Chronic obstructive pulmonary disease is often associated with low-grade chronic systemic inflammation [29]. A recent population-based study showed that COPD patients with systemic inflammation have an increased risk of developing a number of comorbidities, including LC [34]. Many inflammatory factors, such as granulocyte–macrophage colony-stimulating factor (GM-CSF), granulocyte colony-stimulating factor (G-CSF), macrophage colony-stimulating factor (M-CSF), IFN-γ, interleukin 1β (IL-1β), vascular endothelial growth factor (VEGF) and interleukin 3 (IL-3), are increased in both COPD and LC [28, 29] and have the capacity to condition myelopoiesis in the bone marrow, block myeloid cell differentiation and cause MDSCs accumulation [14, 17, 26]. Similarly, a variety of potential tumor antigens and auto-antigens [32, 33] may cause sustained antigen exposure, TCR ζ down-regulation and impaired T cell function [12, 31].

Arginase I is constitutively expressed in human polymorphonuclear leukocytes (PMNs) and stored in gelatinase granules [35, 36]. Activated PMNs, but not resting PMNs, induce ARG I-dependent T cell suppression by concomitantly releasing both gelatinase and azurophil granules to the circulation and the microenvironment. The latter granules contain key serine proteases required to activate ARG I probably by proteolytic cleavage [37, 38]. Different studies demonstrated that human MDSCs are a subpopulation of low-density activated PMNs that copurify with PBMC on a density gradient due to degranulation [3840]. Based on these observations, we speculate that MDSCs, but no PMNs, are the source of raised serum ARG I in the present study.

We observed that, in smokers subjects, the TCR ζ expression was similar to non-smokers despite high levels of ARG I. In our previous study, we hypothesized that this may be related to a transitory and nonspecific response, as it was related to current exposition to cigarette smoke [18]. Alternatively, the serum ARG I in smokers may be released as inactive proenzyme from gelatinase granules in the absence of activating proteinases from azurophil granules [37]. This observation is compatible with previous studies reporting differential PMNs degranulation in COPD patients with increased serum and sputum levels of azurophilic proteinases such as neutrophil elastase (NE) and myeloperoxidase (MPO) [41].

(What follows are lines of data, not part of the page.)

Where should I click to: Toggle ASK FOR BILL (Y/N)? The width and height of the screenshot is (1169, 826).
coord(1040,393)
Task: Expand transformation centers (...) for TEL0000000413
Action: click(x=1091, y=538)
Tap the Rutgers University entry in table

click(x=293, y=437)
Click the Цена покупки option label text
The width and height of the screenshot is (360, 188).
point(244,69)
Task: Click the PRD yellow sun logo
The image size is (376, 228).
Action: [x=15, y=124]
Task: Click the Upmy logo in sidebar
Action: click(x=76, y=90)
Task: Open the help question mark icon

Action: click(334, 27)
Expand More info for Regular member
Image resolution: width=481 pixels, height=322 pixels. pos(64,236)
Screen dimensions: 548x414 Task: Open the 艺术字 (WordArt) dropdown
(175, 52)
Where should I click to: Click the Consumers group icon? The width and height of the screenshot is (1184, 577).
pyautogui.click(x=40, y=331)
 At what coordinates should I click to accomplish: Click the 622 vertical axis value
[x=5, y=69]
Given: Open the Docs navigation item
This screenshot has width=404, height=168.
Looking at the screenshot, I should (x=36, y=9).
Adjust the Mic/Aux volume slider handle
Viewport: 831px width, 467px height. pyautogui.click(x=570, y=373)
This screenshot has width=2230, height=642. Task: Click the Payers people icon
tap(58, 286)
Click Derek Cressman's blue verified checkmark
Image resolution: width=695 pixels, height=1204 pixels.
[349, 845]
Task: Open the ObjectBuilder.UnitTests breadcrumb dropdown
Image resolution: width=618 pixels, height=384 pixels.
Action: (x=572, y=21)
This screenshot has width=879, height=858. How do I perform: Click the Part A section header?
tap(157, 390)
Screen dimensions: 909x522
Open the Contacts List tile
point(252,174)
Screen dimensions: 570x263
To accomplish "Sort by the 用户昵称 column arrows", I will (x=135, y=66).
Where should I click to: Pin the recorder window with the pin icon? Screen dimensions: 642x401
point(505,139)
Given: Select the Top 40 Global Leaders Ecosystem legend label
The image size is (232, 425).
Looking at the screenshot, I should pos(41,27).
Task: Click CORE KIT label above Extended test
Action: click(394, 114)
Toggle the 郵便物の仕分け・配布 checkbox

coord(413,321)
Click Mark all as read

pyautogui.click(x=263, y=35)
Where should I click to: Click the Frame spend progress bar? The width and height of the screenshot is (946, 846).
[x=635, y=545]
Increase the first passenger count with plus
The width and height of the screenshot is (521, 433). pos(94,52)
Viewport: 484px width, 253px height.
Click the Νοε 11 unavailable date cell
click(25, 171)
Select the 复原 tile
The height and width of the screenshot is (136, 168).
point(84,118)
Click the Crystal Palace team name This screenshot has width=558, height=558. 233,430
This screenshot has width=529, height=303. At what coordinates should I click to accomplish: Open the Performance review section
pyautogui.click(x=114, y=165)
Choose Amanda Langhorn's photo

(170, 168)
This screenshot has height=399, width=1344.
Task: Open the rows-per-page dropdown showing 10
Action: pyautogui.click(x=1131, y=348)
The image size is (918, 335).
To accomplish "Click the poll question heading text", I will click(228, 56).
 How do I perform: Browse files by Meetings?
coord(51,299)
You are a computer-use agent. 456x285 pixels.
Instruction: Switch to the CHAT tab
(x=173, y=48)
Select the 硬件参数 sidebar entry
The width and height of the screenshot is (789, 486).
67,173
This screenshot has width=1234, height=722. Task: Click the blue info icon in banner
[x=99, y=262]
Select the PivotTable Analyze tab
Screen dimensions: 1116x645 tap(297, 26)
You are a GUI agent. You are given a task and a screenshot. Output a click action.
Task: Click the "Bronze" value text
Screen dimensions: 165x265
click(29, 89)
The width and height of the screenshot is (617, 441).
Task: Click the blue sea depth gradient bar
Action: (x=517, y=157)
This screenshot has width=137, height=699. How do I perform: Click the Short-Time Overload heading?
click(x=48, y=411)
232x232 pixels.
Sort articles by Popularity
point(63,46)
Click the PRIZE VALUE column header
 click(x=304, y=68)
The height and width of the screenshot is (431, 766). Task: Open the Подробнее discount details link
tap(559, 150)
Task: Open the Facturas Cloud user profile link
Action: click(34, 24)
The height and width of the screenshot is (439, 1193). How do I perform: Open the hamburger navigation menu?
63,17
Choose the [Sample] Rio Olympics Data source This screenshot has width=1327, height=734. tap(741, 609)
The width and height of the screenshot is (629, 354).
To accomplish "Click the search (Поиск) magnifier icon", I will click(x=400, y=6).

Considering all these arguments, we propose that chronic systemic inflammation in COPD contributes to alter tumor immunosurveillance by enhancing the circulating levels of MDSCs.

Strengths and limitations

The present study has some strengths and limitations that deserve comments. The relative large number of well-characterized patients included allowed the analysis of the relationship between MDSCs, LC and COPD. Likewise, the inclusion of the smoking and non-smoking controls was important for the correct interpretation of findings, given the fact that current smoking up-regulates MDSCs in smokers [18], but it did not influence MDSCs proportion in LC without COPD, indicating an independent association between LC and MDSCs. Among the potential limitations of our study, we acknowledge that smoking controls were slightly younger and were less exposed to smoking than COPD and LC patients. However, we do not think that these differences influence our results since there was no correlation between age and the proportion of circulating MDSCs (data not shown), and cumulative smoking exposure was significant (albeit smaller) in smoker controls. Secondly, we postulate that the expansion of MDSCs and the reduction in TCR ζ expression may be causally related. However, we recognize that further studies are needed to fully elucidate the precise molecular mechanisms of the MDSCs suppressive effect on T cells.

Conclusion

The circulating levels of MDSCs and serum concentration of ARG I are increased, and TCR ζ expression in circulating lymphocytes decreased, to a similar extent in patients with LC, COPD or both. These observations are compatible with impaired tumor immunosurveillance in COPD. Hence, we propose that this can potentially facilitate tumor initiation and growth in COPD, contributing to explain the increased incidence of LC reported in COPD patients.